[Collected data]

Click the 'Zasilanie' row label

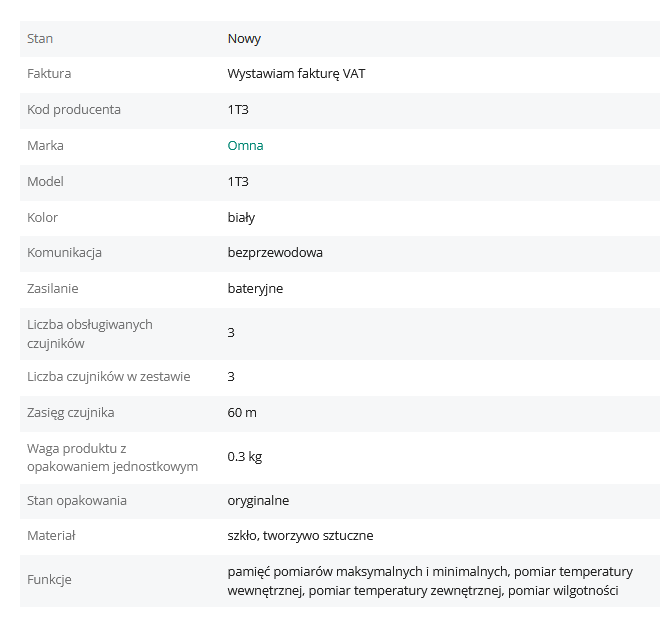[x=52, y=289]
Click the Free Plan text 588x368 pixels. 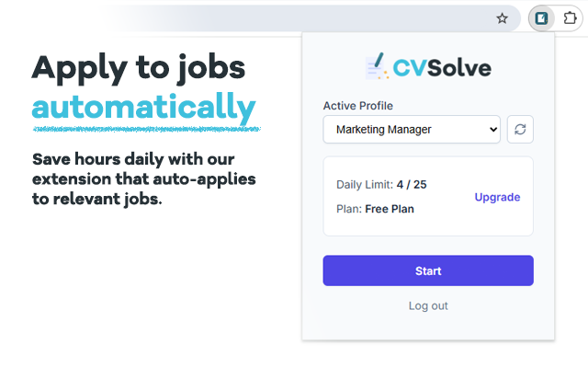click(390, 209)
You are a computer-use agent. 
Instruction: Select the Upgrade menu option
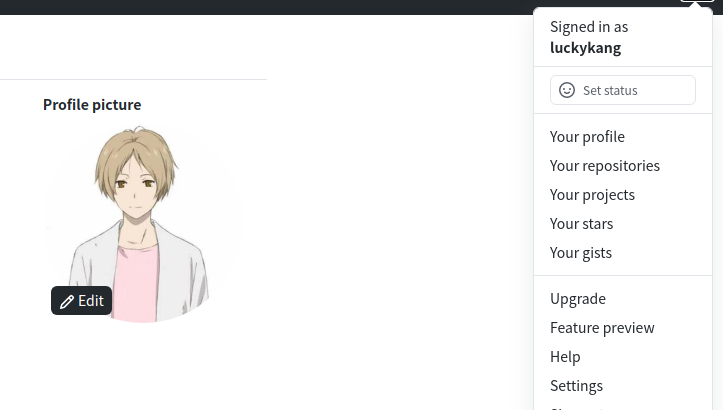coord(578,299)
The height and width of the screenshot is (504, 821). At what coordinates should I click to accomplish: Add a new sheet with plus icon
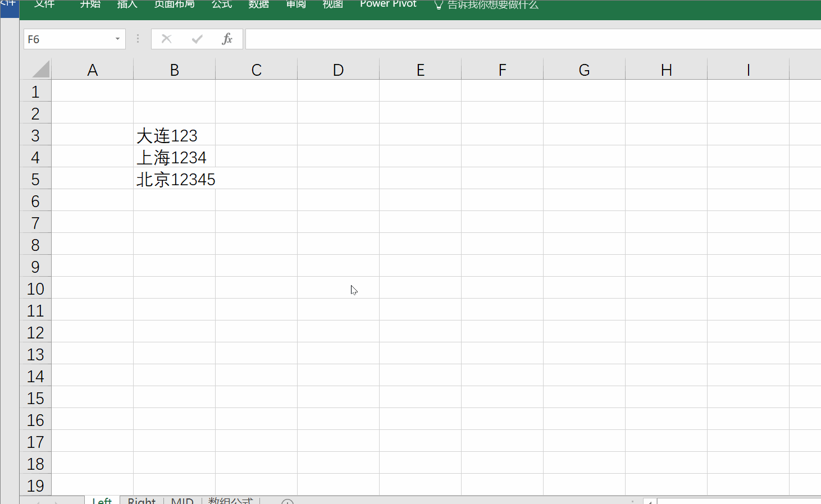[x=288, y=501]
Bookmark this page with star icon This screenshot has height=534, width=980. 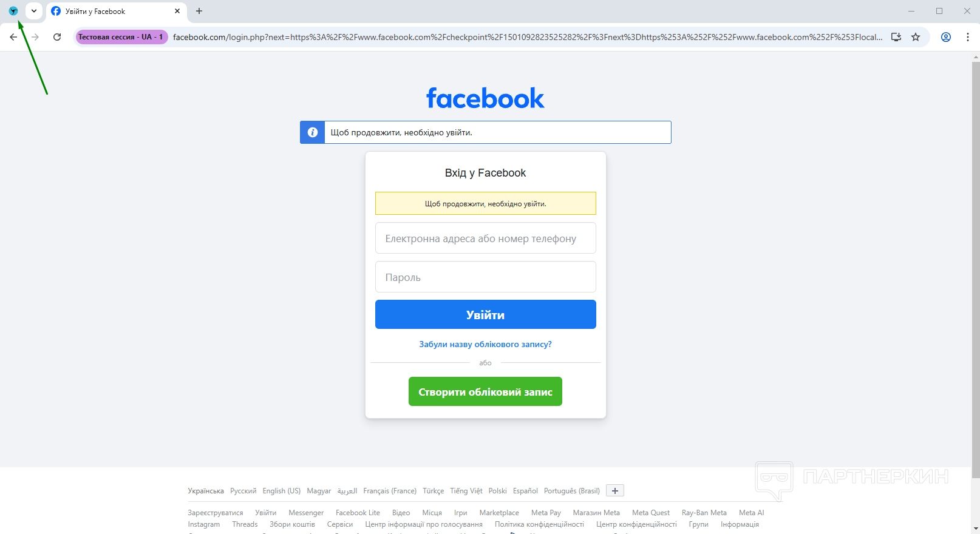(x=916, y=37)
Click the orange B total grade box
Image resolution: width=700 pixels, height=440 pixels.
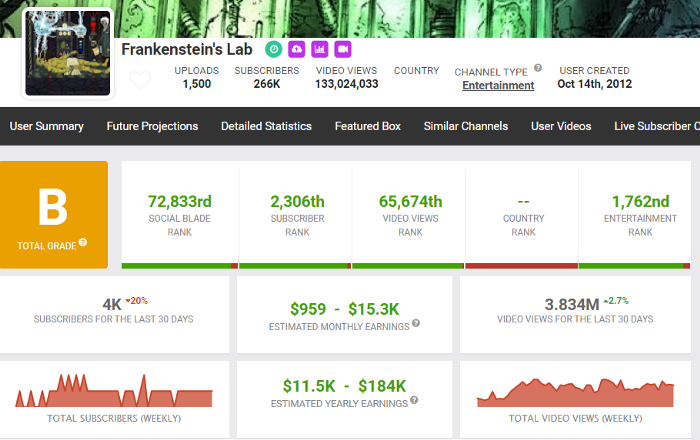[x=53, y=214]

TASK BRIEF
Please write out the lines above exactly, from the one that contains "Image resolution: width=700" through the final line, and include none of the pictures.

YOUR SOLUTION
Image resolution: width=700 pixels, height=440 pixels.
[x=53, y=214]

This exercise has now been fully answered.